Se certi e limitati provvedimenti in corso d'opera come il raddoppio della Nomentana, e la terza corsia del ramo nord del GRA forse sono condivisibili per rendere più sostenibile l'insediamento del nuovo centro commerciale alla Bufalotta all'altezza del raccordo), crediamo che occorre ora nel nostro Municipio il rafforzamento vero del trasporto pubblico.
La metropolitana sarebbe la soluzione ottimale (prolungata magari fino alla Bufalotta) ma occorrono tempi lunghi, costa troppo ed è concepita sempre radialmente.
La mobilità pubblica deve essere anche tangenziale, e soprattutto su ferro, integrata con le metropolitane ed il sistema ferroviario esistente.
Il Tram, un mezzo efficiente, ecologico, con bassi costi di esercizio, ha già prodotto risultati positivi in questa città (il tram n.8 a Monteverde), si fa in pochi mesi e costa venti volte meno della metro.

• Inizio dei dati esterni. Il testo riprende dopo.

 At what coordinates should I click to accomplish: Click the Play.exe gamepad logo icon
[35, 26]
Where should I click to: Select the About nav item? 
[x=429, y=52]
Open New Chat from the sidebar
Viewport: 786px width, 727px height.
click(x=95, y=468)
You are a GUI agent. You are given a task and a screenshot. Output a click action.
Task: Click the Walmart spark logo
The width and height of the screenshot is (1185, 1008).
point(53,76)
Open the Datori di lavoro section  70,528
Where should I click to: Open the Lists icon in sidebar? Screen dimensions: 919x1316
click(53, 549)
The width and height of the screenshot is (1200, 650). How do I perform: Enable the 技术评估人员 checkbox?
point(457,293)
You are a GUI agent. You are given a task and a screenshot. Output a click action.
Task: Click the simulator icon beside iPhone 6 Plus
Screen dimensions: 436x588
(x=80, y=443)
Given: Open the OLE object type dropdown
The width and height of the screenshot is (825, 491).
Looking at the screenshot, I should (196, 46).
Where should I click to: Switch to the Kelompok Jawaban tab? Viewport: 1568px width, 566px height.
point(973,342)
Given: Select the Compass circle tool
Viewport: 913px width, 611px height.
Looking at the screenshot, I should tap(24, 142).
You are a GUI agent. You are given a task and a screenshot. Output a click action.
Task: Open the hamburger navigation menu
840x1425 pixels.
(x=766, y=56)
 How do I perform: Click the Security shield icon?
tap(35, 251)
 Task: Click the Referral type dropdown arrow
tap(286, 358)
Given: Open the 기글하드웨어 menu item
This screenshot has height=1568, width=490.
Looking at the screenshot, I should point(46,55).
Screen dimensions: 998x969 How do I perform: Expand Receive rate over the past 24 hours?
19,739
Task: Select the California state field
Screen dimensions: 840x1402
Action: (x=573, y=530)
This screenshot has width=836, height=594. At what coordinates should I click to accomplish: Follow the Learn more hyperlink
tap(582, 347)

Oltre 40 Comitati ed associazioni di Quartiere del IV, V, VII, VIII, IX, X e XI Municipio e le Associazioni Ambientaliste Italia Nostra e WWF in un affollata Assemblea Pubblica il 19 novembre u.s. hanno chiesto il recupero, attraverso un processo di partecipazione, del vecchio progetto della Tramvia Cinecittà-Fidene ed il suo prolungamento sino a Saxa Rubra come indicato dal nuovo P.R.G.
A parer nostro anche il bypass su Via dei Prati fiscali ha un senso solo se prevede una corsia riservata e protetta (prolungata sull'Olimpica) per i mezzi pubblici.
Su queste proposte sarebbe interessante sentire il parere degli altri Amministratori Municipali.